Given request A: According to the article on Swedish equity award withholding, when did the monthly PAYE reporting system replace the annual income statements?
Given request B: Resume the article on Swedish equity award withholding, picking up right after its final sentence.

Withholding Headaches in Sweden

Sweden has not been a country previously featured in this blog, but we have become aware that the Swedish Tax Agency (the “STA”) has contacted several local employers in recent months to seek clarification on the amounts withheld in relation to equity award income and correct the reporting where needed. We believe it is possible that many more companies could be audited with respect to their equity award tax withholding practices in 2019 and beyond.

The Issue

As of January 1, 2019, a new monthly Pay-As-You-Earn (“PAYE”) reporting system replaced the annual income statements that were previously required in Sweden. The monthly tax returns include separate line items for the different categories of income (i.e., salary, car benefit, fuel benefit and other benefits including equity income) and the tax withheld on the income for the applicable month.

Separately, it has always been the case that the amount of tax withheld in a particular month may not exceed the total amount of an employee’s gross monthly salary for the same month. If taxes due exceed the employee’s gross monthly salary, companies may withhold tax only up to the amount of monthly salary. The employee would then be required to pay any remaining tax when he/she files his/her annual tax return.[1] We understand that, in the past, withholding amounts could be spread over multiple pay periods to avoid this issue, but this is no longer the case.

Prior to implementation of the new PAYE system, taxes withheld on equity award income and other income were reported in an income statement at year-end, in which case it was nearly impossible for the STA to determine whether taxes withheld for purposes of equity award income in a particular month had exceeded an employee’s monthly gross salary for the same month. Under the new PAYE process, however, any time the withholding amount reported through PAYE for a particular month exceeds the employee’s monthly salary, the STA technically is being alerted to the infraction.

Especially in case of RSUs vesting or options being exercised and considering the high tax rates in Sweden, it can often be the case that the total tax due on RSU/option income (together with tax due on regular salary and other income) exceeds an employee’s monthly salary. It is irrelevant/not helpful that most companies either (i) sell a number of shares on behalf of the employee and use the sale proceeds to cover applicable withholding taxes, or (ii) withhold a number of shares and come up with the equivalent cash to cover applicable withholding taxes. Even though these processes mean companies are not actually withholding any tax due on the equity award income from the employee’s salary, the rule that the tax withheld as reported through the PAYE system cannot exceed the monthly gross salary still applies.

In this respect, it is also important to point out that companies arguably may withhold taxes only from salary (i.e., cash payments) so a sell-to-cover or share withholding method are not contemplated under Swedish tax law. [2]

As mentioned, we have already seen the STA approaching several companies to question why taxes withheld in a particular month exceeded an employee’s monthly gross salary. More concerning, the STA has suggested that, to the extent the tax withheld exceeds the monthly salary, such excess amount will be deemed additional taxable income on which income tax and employer social security contributions are due.

What Next?

In light of the above, companies should review their obligations both with respect to taxable events that have previously occurred in 2019 and on a going forward basis. To date, we have not seen the STA challenge years prior to 2019.

Dataset records:
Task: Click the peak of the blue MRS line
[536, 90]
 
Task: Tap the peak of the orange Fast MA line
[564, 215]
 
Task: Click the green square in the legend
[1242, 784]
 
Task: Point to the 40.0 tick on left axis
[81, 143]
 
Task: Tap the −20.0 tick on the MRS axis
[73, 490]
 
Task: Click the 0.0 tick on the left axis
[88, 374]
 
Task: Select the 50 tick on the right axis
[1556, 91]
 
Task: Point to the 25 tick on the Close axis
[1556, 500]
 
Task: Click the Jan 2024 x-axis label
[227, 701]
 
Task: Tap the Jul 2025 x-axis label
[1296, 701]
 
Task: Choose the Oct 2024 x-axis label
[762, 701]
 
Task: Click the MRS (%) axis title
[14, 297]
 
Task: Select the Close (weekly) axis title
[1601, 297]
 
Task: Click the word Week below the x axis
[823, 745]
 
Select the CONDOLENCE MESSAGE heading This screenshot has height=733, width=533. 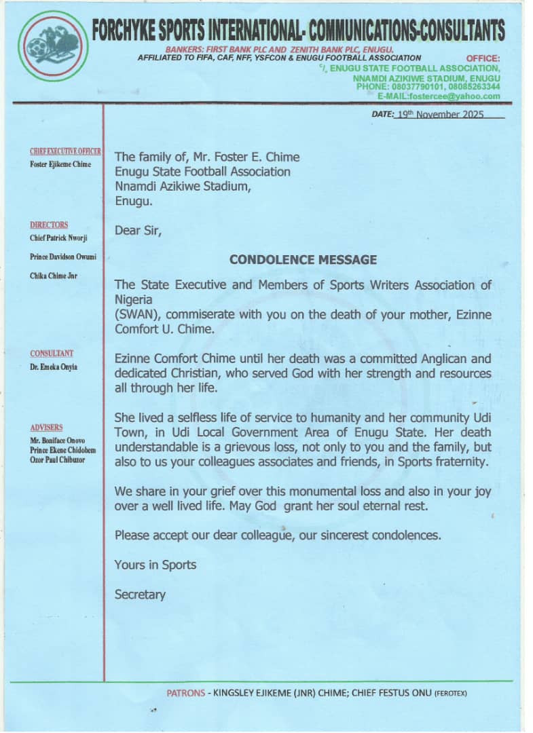(303, 259)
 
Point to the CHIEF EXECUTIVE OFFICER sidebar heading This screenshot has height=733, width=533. (65, 151)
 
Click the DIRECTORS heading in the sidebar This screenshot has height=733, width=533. (49, 225)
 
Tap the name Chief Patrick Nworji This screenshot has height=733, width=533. (58, 238)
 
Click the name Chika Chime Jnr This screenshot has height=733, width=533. (54, 276)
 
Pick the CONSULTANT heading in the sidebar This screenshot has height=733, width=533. (52, 354)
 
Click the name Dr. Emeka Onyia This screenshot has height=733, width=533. (52, 366)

Exercise answer A: January 1, 2019.

Exercise answer B:
Prior Taxable Events

Companies should review their monthly individual income tax returns for 2019 to determine if there are instances where the tax withheld on equity award income (together with other tax withheld for the relevant month) exceeded the employee’s gross salary for the applicable month. If this were to be the case, it is possible to apply for a reassessment of the taxes due in the applicable month. This would entail effectively telling the STA that taxes were withheld from an amount other than salary and that taxes were overwithheld, so companies will need to carefully consider if this is the right strategy for them. Further, under Swedish tax law, a taxpayer generally can apply for reassessment only when there is an obvious mistake, such as transposing figures. However, we have seen reassessments being accepted by the STA for this purpose. If the STA accepts the reassessment, it will refund any tax withheld in excess of the monthly salary to the employee via the company (and the employee would then be required to pay the tax when he/she files his/her annual tax return).[3]

Going Forward

To avoid any issues going forward, we believe companies essentially have two alternatives:

1. Withhold from salary and let employees cover the remainder of the taxes due on their own
Under this approach, the company will withhold taxes from the employee’s salary up to the employee’s gross monthly salary and leave it up to the employee to come up with the cash to pay any remaining amounts.  Instead of selling/withholding any shares to cover taxes, the company would issue all of the shares to the employee.

This means: (a) the withholding could wipe out an employee’s entire pay check for one month and (b) employees will have to come up with the cash to cover the remainder of the tax obligation if/when it is due.  With respect to (b), employees can sell shares received from the equity awards (e.g., upon vesting of RSUs), but this could be problematic if the issuance occurs during a black-out (although we assume the employee could plan accordingly and enter into a 10b5-1 plan to sell shares).

2. Withholding from salary AND sell-to-cover/share withholding

    1. Step 1:  In the month of the taxable event, the local employer would withhold taxes from the employee’s salary up to the employee’s monthly salary and report only these withholdings through PAYE.
    2. Step 2:  The issuer would sell/withhold shares to cover the remaining taxes owed on the award income – these amounts would not be remitted or reported through PAYE. Instead, the issuer would either: (a) remit any remaining taxes to the employee’s tax account with the STA on behalf of the employee or (b) remit the amount of taxes to the employee for the employee to pay directly to the STA.

This alternative is more employee friendly as the employee can settle the tax liability immediately and will not have to worry about having to sell shares to cover the taxes due. However, it is more burdensome for the issuer from an administrative perspective.


As a first step, companies should check with their local payroll in Sweden to see if local payroll is aware of the issue and may have already been approached by the STA. As noted, it is recommended to review if the issue of withholding tax in excess of an employee’s monthly salary has already occurred in 2019 and, further, whether to file for a reassessment of taxes for the relevant month. Going forward, companies also need to make a decision on whether to change their withholding practices to follow one of the approaches outlined above. Most likely, communications to the affected employees will be required or at least highly advisable. Separately, some companies may decide to approach the STA to lobby for a change to the withholding rules for equity award income. We would be happy to assist with any of the above.


I would like to thank my colleagues Linnea Back (based in our Stockholm office) and Bianca Lansdown (based in our San Francisco office) for their help with drafting this post.

[1] If the total tax owed by an individual for the relevant tax year exceeds SEK 20,000, however, payment of the taxes must be made by February of the following year to avoid interest becoming due on the taxes owed.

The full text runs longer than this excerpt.